**Exercise task**. Write what comes next in the article about the Female Leaders Breakfast, picking up after its last sentence.

Adela Mehic-Dzanic has no doubts about the reasons for the initiative’s overwhelming success: “All of our activities are designed to address and tackle current trends and challenges and, on top of that, we ask all network members what they are interested in and consider this feedback when planning events.” Successful networking is a particularly popular topic. The Female Leaders Breakfast held on March 6, however, had a different focus: money and negotiations.

A workshop on this topic was conducted by Martina Ernst, President of the Female Leaders Network and former head of HR at Erste Bank. She is also the founder of the “SalaryNegotiations.” platform.

Portrait Martina Ernst

Martina Ernst

  • President of the Female Leaders Network

My advice: know your value – and have the guts to take the first step. “If you ask for nothing, that’s what you will get: nothing. It is important to learn to clearly state what you’re worth.

Forty network members participated in the workshop, which was hosted by Katarina Stanisavljevic, Managing Director at Carat, the market leader in digital and diversified media solutions. From 2006 to 2015, Stanisavljevic managed the company’s Belgrade branch, before moving to Vienna in 2015 to complete an MBA program at the WU Executive Academy. In 2019, she was appointed to Carat Austria’s managing board.

In her keynote on the topic of hidden bias, she explored ways to expose stereotypes and broaden our horizons in order to further equal opportunities in all spheres of an organization, benefiting both the professional and private lives of employees and managers. She thinks that whenever women get together, it creates a tremendous opportunity to forge close bonds and support each other: “It is essential that women discuss their experiences and learn from each other. Often, we find ourselves in a tricky situation, which has been experienced and successfully overcome by another person.”

[Part of a data file]
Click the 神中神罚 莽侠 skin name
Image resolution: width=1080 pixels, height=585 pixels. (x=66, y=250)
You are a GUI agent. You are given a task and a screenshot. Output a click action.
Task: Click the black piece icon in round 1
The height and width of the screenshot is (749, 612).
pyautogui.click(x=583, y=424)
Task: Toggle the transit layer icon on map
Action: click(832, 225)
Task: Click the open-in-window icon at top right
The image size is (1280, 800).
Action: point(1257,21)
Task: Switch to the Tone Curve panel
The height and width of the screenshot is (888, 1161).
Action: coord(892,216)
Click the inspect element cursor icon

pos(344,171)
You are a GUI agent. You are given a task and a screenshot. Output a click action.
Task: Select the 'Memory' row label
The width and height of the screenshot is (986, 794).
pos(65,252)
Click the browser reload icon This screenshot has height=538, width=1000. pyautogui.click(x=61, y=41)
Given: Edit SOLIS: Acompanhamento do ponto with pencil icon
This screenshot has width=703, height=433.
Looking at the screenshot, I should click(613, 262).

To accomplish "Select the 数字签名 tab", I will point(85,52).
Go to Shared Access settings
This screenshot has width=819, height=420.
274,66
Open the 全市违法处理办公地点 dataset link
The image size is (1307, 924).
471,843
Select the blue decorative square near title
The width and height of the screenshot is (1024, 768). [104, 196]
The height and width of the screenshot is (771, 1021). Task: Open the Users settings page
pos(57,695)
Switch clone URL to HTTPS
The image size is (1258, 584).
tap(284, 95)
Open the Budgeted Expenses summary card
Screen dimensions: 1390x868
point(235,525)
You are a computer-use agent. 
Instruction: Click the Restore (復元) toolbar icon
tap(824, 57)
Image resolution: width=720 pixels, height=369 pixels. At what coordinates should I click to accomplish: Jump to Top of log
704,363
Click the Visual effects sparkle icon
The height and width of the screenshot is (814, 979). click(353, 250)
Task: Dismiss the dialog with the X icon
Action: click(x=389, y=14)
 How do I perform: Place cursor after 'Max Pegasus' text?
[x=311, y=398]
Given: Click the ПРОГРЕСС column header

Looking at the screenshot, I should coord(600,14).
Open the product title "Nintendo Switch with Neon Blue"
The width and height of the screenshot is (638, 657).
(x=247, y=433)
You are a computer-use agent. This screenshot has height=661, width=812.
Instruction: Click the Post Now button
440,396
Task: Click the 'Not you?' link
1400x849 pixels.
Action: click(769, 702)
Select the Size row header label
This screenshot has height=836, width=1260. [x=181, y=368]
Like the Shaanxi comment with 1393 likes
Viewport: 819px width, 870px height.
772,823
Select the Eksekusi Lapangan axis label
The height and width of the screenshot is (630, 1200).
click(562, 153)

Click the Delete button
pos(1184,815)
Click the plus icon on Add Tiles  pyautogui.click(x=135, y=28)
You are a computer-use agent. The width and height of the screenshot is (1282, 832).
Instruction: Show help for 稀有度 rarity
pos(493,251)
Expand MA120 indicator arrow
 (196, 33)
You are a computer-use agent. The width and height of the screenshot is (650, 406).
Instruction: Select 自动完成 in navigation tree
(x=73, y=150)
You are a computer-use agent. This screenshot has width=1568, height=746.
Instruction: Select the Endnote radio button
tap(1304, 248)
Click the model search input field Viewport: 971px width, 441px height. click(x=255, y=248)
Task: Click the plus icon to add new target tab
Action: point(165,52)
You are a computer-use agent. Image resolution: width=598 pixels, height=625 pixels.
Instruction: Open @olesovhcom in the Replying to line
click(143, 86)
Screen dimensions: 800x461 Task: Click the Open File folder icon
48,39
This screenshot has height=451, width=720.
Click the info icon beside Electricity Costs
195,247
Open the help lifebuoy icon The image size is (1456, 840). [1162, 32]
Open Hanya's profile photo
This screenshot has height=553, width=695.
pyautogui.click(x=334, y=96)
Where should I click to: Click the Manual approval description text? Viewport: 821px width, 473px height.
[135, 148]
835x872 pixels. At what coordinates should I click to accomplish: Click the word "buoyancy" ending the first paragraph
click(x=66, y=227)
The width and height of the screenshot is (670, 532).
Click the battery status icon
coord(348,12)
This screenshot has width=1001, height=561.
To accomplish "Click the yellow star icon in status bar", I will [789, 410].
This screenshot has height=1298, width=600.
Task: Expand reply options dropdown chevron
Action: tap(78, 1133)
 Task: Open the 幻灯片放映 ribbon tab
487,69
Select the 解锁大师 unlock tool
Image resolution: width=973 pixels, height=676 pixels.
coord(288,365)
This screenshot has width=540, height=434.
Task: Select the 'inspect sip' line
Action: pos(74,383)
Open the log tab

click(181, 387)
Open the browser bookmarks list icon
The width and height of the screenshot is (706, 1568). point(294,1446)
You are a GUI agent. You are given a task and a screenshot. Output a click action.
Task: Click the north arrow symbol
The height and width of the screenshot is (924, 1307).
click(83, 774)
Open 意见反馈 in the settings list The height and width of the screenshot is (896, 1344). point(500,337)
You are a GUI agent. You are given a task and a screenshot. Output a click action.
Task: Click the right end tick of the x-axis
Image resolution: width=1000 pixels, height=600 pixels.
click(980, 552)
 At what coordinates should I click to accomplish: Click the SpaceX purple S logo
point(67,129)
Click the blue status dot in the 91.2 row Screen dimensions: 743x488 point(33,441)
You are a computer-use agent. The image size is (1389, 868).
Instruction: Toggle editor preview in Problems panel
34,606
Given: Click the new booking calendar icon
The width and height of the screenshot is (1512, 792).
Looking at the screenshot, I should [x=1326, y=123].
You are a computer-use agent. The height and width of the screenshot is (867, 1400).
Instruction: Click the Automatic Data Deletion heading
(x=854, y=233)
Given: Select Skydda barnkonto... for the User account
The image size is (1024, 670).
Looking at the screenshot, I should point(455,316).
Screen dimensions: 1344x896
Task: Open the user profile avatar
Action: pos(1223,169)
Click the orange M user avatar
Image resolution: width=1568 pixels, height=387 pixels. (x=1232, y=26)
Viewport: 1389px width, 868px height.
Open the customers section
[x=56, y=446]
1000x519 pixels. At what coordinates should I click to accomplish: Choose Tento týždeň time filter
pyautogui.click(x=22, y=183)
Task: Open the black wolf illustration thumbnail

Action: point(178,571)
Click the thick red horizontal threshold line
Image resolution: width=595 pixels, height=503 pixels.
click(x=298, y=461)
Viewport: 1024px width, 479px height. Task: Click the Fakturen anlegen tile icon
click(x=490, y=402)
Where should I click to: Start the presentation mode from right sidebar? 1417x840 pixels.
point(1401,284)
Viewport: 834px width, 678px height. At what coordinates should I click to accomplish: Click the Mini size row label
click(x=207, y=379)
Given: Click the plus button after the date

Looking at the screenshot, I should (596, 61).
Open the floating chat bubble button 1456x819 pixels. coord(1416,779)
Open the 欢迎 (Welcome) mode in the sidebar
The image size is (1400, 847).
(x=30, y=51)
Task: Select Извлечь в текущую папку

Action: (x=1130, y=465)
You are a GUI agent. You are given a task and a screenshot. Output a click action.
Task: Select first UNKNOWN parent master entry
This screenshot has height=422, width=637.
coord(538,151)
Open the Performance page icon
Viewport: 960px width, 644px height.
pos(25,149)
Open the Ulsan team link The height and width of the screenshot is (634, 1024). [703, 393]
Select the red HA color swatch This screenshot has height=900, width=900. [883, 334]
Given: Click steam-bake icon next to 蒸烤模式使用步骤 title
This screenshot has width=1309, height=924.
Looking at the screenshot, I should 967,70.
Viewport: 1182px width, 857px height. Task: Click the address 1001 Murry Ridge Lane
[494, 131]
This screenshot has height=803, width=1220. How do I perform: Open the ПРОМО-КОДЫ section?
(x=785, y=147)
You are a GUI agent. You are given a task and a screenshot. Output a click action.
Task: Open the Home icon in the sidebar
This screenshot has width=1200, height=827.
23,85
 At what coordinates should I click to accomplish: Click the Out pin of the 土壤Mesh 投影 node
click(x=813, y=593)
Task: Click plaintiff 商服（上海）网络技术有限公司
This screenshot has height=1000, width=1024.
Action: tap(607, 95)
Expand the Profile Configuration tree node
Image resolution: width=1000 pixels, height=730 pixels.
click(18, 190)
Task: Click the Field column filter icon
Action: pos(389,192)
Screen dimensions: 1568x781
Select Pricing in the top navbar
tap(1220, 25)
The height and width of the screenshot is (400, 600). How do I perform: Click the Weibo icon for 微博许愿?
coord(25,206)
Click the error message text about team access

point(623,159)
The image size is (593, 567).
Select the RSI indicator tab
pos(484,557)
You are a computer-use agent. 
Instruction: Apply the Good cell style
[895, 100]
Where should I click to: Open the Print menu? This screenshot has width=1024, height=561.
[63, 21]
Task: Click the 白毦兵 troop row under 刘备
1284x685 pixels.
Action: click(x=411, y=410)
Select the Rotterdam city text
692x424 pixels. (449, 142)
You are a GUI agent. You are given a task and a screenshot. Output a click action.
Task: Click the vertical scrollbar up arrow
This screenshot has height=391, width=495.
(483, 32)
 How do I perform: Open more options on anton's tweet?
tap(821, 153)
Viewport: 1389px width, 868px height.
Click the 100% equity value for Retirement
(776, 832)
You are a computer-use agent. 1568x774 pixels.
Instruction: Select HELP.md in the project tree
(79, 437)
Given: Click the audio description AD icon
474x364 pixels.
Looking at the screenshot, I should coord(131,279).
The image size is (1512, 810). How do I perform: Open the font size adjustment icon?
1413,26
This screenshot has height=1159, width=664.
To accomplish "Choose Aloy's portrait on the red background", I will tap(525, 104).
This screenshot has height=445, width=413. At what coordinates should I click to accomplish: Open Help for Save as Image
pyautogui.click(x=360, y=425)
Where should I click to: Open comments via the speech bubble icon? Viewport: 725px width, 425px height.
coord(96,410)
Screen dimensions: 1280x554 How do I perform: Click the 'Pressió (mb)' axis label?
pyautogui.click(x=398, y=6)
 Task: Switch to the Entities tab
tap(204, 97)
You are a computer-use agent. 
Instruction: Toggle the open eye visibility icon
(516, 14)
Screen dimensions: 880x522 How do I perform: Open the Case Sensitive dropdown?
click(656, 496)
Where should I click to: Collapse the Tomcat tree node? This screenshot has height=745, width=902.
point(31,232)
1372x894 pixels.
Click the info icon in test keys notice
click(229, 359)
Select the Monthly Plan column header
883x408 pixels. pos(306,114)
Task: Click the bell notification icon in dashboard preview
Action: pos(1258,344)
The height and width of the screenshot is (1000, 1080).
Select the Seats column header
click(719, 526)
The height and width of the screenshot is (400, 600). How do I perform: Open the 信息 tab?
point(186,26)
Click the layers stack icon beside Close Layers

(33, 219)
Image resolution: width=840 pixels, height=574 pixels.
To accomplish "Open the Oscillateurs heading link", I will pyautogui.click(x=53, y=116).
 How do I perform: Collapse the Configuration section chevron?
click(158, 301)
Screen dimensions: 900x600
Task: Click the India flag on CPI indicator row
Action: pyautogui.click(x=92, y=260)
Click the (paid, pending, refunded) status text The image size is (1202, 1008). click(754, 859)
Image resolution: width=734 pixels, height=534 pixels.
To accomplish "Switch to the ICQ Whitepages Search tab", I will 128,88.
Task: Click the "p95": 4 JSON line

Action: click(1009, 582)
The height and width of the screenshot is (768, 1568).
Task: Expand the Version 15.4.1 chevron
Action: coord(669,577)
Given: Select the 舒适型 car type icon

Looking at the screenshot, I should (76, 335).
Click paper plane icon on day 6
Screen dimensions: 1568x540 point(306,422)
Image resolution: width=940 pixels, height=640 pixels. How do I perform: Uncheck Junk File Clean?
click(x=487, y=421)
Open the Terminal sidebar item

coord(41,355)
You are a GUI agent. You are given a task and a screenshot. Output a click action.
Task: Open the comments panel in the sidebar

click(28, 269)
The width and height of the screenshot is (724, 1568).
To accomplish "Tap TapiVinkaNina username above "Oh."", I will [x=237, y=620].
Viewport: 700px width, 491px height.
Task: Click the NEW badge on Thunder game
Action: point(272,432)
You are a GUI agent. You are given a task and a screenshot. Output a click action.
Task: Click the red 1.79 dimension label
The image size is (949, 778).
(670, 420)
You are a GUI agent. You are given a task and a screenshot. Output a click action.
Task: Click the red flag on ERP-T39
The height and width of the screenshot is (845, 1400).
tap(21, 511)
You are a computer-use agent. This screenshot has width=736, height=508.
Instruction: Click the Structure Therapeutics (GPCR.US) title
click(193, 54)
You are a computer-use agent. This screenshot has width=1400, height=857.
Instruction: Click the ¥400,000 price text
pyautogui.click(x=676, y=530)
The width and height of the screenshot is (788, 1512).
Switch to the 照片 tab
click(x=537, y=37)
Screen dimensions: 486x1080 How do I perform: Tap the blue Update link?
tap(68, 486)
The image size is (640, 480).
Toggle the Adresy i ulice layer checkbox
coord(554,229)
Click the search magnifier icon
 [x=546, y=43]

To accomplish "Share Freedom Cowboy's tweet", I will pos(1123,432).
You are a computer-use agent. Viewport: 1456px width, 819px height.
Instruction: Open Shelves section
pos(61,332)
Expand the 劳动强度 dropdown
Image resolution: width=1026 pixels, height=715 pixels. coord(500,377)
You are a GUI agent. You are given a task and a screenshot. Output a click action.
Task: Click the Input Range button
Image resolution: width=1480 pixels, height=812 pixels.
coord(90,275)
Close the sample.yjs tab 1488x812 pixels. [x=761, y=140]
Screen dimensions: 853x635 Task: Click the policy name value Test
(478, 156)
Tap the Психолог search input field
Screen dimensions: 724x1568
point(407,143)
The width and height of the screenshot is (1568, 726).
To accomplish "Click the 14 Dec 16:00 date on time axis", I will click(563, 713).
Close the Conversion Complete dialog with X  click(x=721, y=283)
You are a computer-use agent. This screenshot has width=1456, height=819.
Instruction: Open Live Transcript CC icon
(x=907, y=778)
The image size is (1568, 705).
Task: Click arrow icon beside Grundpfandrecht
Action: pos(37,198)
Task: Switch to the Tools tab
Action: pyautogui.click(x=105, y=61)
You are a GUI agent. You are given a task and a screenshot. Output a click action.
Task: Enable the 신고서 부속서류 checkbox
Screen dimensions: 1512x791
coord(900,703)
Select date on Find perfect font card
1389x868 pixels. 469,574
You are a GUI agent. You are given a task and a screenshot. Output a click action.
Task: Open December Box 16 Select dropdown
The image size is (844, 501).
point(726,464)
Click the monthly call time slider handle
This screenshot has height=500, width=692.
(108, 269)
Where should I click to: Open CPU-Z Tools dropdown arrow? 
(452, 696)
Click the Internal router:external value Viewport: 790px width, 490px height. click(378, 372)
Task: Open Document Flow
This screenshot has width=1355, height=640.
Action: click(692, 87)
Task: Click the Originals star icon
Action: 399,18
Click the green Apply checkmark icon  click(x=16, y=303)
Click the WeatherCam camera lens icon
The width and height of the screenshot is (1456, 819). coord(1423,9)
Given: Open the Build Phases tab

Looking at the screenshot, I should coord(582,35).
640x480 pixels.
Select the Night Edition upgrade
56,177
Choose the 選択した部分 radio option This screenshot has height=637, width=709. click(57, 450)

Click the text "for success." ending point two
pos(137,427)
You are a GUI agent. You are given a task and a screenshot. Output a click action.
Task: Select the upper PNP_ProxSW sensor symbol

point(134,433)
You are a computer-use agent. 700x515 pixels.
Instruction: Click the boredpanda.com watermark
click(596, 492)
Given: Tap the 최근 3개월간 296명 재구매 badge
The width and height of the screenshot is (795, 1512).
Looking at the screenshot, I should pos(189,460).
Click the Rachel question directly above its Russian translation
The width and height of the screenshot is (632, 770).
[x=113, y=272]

**Answer to the task**.
Pic of the Female Leaders Network Workshop
Katarina Stanisavljevic hosted the workshop for the network members.

Studies show that people who are active members of a diverse network are able to gain access to the information they need to implement their ideas. However, it is a well-known problem that participants of a networking event spend most of their time talking to people they already know. “Networking is not about going out and meeting new people. It is about identifying the people who are important for you, your plans, or your business, and to make them members of your inner circle,” Mehic-Dzanic explains. “It is natural to hit a point in your career where you feel stuck – this is when you need friends, a coach, or the support of a strong network.”

In challenging times like these, collaboration and mutual support provided in the framework of a network are crucial. To keep living up to this demanding task, the Female Leaders Network will continue to grow also in the future, especially by entering international collaborations. The network already has a solid foundation. “We are very happy about our development so far,” says Mehic-Dzanic. “But at the same time, we are hungry for more.”